Beginning in fiscal year 2015, institutions that bill the Medicare program and fail to demonstrate stage 2 meaningful use of electronic health records will be subject to a penalty. To assess the current state of hospital EHR adoption, the authors of a study published this month on HealthAffairs.org reviewed data from the 2013 American Hospital Association Annual Survey of Hospitals-IT Supplement and found that 59% of hospitals had adopted basic or comprehensive EHR quadruple the percentage for 2010. According to the authors, while at least 90% of the hospitals were able to meet many of the stage 2 meaningful-use criteria, only 5.8% of hospitals were able to meet them all.
The study also found that the digital divide a difference in adoption rates between safety-net hospitals serving poor patients compared with better-resourced hospitals has not materialized.

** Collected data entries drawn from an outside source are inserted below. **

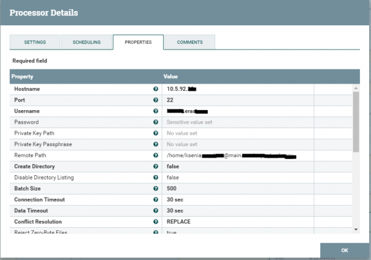Show help for Remote Path property
The image size is (371, 260).
coord(156,155)
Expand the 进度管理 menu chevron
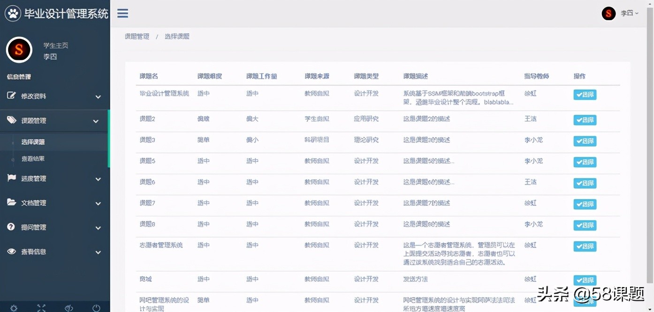 pyautogui.click(x=98, y=178)
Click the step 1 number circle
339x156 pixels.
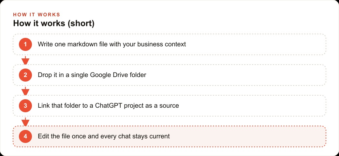[25, 44]
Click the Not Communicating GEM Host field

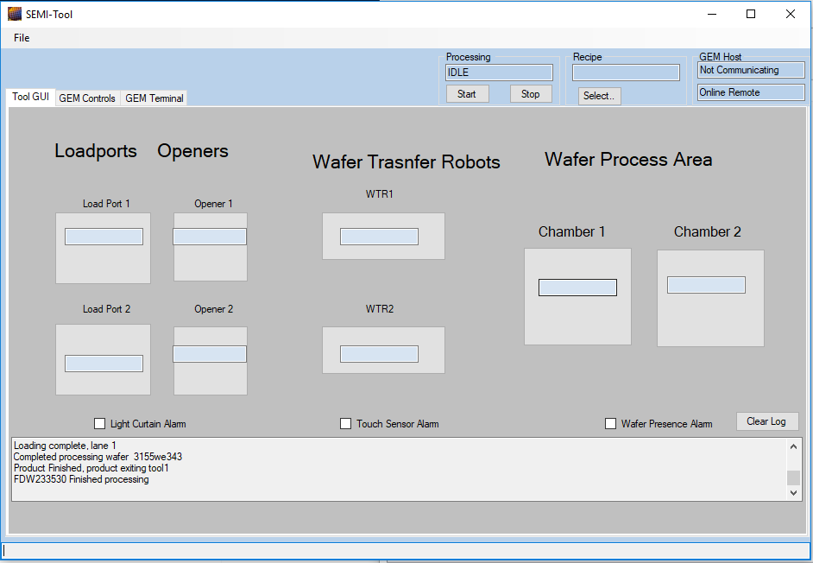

The authors did, however, find a gap in EHR adoption among small, rural and critical-access hospitals and other institutions. The struggle of many hospitals to meet stage 2 meaningful-use criteria suggests that the path forward remains challenging, and a particular focus on building data exchange infrastructure may be needed to support the nations health and care improvement goals, the authors wrote.
The studys other findings include:
Hospitals were more likely to have a basic EHR if they were large, urban, nonprofit and major teaching hospitals. Critical-access hospitals were no less likely than other hospitals to have adopted a basic EHR, but were significantly less likely to have adopted a comprehensive EHR.
Between 2012 and 2013, 24.4% of hospitals adopted a basic EHR. These recent adopters were significantly less likely than early adopters to be large, nonprofit or major teaching hospitals.
Recent adopters were significantly more likely to be located in rural areas instead of urban areas and to be a critical-access hospital.
Although only 5.8% of hospitals met the measure for stage 2 meaningful-use readiness, the vast majority of hospitals reported being able to meet many stage 2 objectives, including using their EHR to record vital signs, smoking status and patient demographic characteristics; incorporate clinical lab test results as structured data; generate patient lists by specific conditions; provide patient-specific educational resources; and track medications using electronic medication administration records.
The study also found EHR adoption rates are approximately equivalent among hospitals that care for poor patients and those caring for more affluent patients. Critical-access hospitals, which primarily serve rural populations, remain somewhat behind, however.
Many hospitals have key features required for stage 2 meaningful use. But important capabilities such as providing patients with the ability to view online, download and transmit their data and sending summaries of care when patients transition between care settings have not been widely adopted.
Despite the substantial increase in EHR adoption, meeting stage 2 meaningful-use objectives will require work for the vast majority of hospitals, the authors wrote. Our findings suggest that functions related to electronic data exchange, both with other providers and with patients (in particular, providing summaries of care during transitions and giving patients the ability to view online, download and transmit their health information) are critical gaps.